Would it even exist anymore or would it poof into thin air?
I’m having a vicarious existential crisis here and this isn’t even my religion.
☑ Four: All the Christianese.
Almost every single sentence in this not-pology is a textbook example of the impenetrable cloud of jargon that Christians use around each other.
And the person who wrote it is using it that way for a reason.
As we discussed recently, Christians use this coded language for a number of reasons. It usually signals membership in the tribe or tries to send a coded message that outsiders aren’t supposed (or intended) to understand.
“Profound,” for example, is a word used to convey admiration for Jesus-y things. The Bible is called profound, as is Jesus’ supposed love for his pet humans. Sunsets, cherry ice cream, basic operations of mathematics, and other earthly delights do not get called profound. Use of this word is supposed to get Christians in the right frame of mind. Here, the person using this word is telling her tribe that her grieving is on the level of Psalms 23 and the meaning of the Crucifixion. It’s profound.
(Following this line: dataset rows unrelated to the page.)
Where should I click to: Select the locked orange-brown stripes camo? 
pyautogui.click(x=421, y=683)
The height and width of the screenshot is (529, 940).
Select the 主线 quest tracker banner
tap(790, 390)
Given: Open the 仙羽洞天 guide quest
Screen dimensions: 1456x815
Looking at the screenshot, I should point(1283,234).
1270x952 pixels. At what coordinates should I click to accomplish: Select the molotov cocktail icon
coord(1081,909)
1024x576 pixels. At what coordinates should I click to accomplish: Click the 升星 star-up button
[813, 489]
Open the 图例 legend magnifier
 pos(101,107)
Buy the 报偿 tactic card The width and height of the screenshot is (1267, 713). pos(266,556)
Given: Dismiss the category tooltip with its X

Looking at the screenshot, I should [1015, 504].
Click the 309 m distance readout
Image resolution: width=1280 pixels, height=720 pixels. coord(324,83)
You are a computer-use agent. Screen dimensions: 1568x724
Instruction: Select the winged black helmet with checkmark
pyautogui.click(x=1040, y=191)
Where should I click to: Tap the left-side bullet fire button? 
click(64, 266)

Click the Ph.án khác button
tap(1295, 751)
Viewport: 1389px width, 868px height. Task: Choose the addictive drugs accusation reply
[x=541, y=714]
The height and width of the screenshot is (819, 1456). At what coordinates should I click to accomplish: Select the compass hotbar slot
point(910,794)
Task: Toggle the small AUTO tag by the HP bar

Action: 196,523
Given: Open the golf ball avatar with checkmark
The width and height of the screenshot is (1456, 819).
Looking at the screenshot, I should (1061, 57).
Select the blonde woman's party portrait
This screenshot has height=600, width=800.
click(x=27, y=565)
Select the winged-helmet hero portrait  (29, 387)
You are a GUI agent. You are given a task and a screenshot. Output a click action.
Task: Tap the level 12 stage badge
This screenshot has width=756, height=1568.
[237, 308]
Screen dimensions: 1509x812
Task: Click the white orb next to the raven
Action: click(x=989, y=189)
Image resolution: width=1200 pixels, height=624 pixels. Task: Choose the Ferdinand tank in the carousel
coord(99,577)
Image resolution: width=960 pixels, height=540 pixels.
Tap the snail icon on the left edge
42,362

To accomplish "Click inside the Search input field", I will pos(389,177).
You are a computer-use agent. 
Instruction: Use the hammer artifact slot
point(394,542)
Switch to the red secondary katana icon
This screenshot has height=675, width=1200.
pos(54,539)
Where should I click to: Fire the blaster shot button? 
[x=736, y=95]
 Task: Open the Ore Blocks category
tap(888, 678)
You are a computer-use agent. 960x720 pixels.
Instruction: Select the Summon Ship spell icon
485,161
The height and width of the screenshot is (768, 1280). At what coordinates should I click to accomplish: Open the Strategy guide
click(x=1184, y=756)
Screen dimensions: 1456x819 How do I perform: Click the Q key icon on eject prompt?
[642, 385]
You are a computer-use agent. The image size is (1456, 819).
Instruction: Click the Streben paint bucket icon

“Grieved,” for that matter, is a fundagelical word for really Jesus-flavored sorrow or anger. It is only used in situations where the otherwise off-limits emotion would totally be Jesus-approved. When you’re angry about getting the wrong topping on a hamburger or upset that you didn’t get a job you had applied for, that’s not grieving. Instead, Christians get grieved about borshuns and the gay agenda. So yes, she’s sad, but she’s sad about this whole TGC scandal like Jesus would be sad about all the zillions of people he’s quite deliberately condemned to Hell by being so coy about himself–if he existed and actually gave a shit about anybody.
The word “covet,” of course, is an extra-Jesus-y way to say “want.” Normally coveting is really off-limits; indeed, most of us only ever hear the word in relation to the Ten Commandments, as in “Thou shalt not covet thy neighbor’s property (like his wife, since the Christian god totally thinks that women are men’s property**).” But for some weird reason fundagelicals have revived the term and now use it to indicate wanting something they imagine that Jesus really wants–notably prayers. If a Christian says he or she “covets” something, that’s almost always an indication that the coveted thing is extra-important and would further some Christian goal either on a personal or group level.
Finally, she asks her peers to pray for her. There’s an insidious undercurrent to this last bit. She’s reminding other Christians that when all is said and done, one of their tribe’s rules specifically covers forgiving all past offenses. Christians may joke about “shooting their wounded,” a phrase particularly relished by Christians who are themselves guilty of rampant hypocrisy, but this command to forgive is a powerful one to invoke. I don’t think for a moment that the invocation was done by accident.
In summary, Gaye Clark’s tweet is carrying a coded message that fundagelicals will not fail to hear:
“I’m one of you! I’m totally one of you! And our giant invisible friend says I’m back in his good graces. Stop talking about this now.“
And many of her tribe heard her loud and clear.
Next time, we’ll touch on the reaction itself–see you then!
* On that note, I suppose the title probably reads better as “the TGC’s Scandal,” but after the last sub-comment-thread about redundant phrases, I couldn’t bring myself to do it.
** Isn’t that a strikingly odd thing for a moral, enlightened Being of infinite wisdom and knowledge to think?